500 GB drives, Seagate Barracuda

Oh...SATA. Ack.
Prolly no support left on that old rig unless she had a few extended warranties? Dell support has walked me through a few tricks on their RAID controllers (at least the better models...dunno if a SATA RAID controller will have it, prolly just Adaptec/Intel fake RAID..but hopefully not) to bring back drives that weren't recognized....one time wasn't long ago, after a 1900 that had been running for a few years straight was shut down for an office relocation. Servers that have been running fine for years straight, 24x7x365..it's when they get shut down that...on the next power up, if something is gonna go wrong..that's when!
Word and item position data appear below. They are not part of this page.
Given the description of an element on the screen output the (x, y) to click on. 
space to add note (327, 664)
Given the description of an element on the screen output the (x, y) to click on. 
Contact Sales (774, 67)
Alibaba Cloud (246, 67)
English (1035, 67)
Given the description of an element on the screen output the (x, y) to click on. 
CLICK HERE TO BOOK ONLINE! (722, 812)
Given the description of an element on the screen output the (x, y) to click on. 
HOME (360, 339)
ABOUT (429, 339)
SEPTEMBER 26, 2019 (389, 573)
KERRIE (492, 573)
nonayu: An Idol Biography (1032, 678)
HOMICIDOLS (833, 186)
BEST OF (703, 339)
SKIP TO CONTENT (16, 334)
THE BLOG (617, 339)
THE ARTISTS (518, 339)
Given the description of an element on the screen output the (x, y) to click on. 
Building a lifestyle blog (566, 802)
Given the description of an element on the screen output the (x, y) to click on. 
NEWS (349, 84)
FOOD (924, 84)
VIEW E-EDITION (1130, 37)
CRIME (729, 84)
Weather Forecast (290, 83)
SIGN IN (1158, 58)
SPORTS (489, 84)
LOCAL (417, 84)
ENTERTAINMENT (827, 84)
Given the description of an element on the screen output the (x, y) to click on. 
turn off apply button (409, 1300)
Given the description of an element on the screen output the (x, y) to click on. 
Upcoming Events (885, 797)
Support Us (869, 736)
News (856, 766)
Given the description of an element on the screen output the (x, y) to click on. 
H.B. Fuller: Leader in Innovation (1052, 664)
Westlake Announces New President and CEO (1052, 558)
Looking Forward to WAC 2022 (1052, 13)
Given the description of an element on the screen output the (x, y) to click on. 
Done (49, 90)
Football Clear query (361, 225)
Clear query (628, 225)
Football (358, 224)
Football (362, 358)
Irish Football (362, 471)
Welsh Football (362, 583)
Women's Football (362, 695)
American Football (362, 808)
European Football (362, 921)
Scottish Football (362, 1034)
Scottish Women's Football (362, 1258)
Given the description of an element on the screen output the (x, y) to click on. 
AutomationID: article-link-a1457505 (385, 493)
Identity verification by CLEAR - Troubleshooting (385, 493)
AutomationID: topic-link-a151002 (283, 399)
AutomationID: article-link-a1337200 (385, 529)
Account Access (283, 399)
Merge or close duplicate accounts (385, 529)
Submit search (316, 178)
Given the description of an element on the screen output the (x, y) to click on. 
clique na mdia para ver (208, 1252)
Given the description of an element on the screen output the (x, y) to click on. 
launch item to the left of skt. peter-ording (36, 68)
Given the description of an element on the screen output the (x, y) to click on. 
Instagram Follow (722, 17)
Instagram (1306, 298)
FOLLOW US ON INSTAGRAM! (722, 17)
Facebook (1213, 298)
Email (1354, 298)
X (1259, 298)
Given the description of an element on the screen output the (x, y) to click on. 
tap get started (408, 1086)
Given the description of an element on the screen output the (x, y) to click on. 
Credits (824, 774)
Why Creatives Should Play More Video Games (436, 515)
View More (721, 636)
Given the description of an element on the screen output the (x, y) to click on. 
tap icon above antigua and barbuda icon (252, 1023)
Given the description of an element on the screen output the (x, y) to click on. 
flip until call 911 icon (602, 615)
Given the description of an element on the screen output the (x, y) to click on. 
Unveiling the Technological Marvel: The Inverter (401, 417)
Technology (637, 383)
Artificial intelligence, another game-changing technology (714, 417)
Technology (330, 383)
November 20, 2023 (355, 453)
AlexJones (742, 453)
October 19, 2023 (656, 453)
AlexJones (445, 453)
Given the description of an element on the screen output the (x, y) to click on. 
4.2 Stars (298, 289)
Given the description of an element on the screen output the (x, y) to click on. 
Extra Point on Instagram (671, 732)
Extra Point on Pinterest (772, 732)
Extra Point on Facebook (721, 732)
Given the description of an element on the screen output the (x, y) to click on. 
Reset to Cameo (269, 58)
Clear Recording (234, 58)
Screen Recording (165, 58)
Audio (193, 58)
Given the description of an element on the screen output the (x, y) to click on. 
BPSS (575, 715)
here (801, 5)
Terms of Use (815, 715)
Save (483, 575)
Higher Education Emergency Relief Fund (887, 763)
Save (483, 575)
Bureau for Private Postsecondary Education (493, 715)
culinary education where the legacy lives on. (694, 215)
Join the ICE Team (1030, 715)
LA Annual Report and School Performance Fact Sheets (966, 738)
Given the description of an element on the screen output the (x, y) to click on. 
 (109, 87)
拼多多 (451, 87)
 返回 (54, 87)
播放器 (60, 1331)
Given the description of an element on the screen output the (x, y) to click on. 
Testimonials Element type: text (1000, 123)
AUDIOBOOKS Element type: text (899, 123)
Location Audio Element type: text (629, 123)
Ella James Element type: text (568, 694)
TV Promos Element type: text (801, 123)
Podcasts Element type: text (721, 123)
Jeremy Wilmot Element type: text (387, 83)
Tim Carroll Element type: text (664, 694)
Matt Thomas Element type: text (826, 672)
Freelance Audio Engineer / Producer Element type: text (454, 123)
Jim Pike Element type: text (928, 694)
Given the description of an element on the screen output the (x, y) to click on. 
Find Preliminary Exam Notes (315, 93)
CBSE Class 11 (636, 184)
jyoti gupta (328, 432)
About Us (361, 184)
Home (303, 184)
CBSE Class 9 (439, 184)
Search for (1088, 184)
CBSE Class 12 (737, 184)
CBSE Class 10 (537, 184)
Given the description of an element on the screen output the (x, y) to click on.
Anyways...there was some advanced "force online" (something like that) option he had me do once.

The server isn't going to have a data volume anyways...no backups, I'd call Dell and if it's out of extended warranty...just sign up for extended warranty at that time (purchase it)..and get support going.
 
My onsite tech got lucky, the server is out of warranty but he found someone at Dell that talked to him for free, yes very lucky. Did I say or imply SATA? Sorry if I did, they're SAS drives. We're trying to get one straight away so as to expedite this recovery, if possible. But from listening to npinc, we'd better get four right away not just one. Thank you for your reply.
 
Well, there's a reason I asked that. We just ran into it with an HP. BTW, I knew they were SAS drives, it's all good.

Anyways, the hardware was saying the drive was bad, the drive was bad, blah blah blah. Turned out there was nothing wrong with the drive. The backplane was faulty. Take the drive and put it on another port. I wouldn't be surprised if it shows normal. Don't forget, those are 1.2M hour drives.

We also saw this happen in a Dell not that long ago.
 
Just note. There are two reasons why we are unable to recover data from a RAID.

1. The drives are damaged beyond recovery
2. The technician and/or client destroys any chance of recovery

So, before you do anything, be sure to get a full sector-by-sector clone of each drive...including the two that failed. Then recover the data from the clones.

If you ever have any questions about an issue and are unsure of the safest course of action, you are always welcome to call me and I can can advise.

Whatever you do, don't spend a day or two fighting with it first. Yes, you might get lucky, but the odds are, you won't. This is no time to gamble.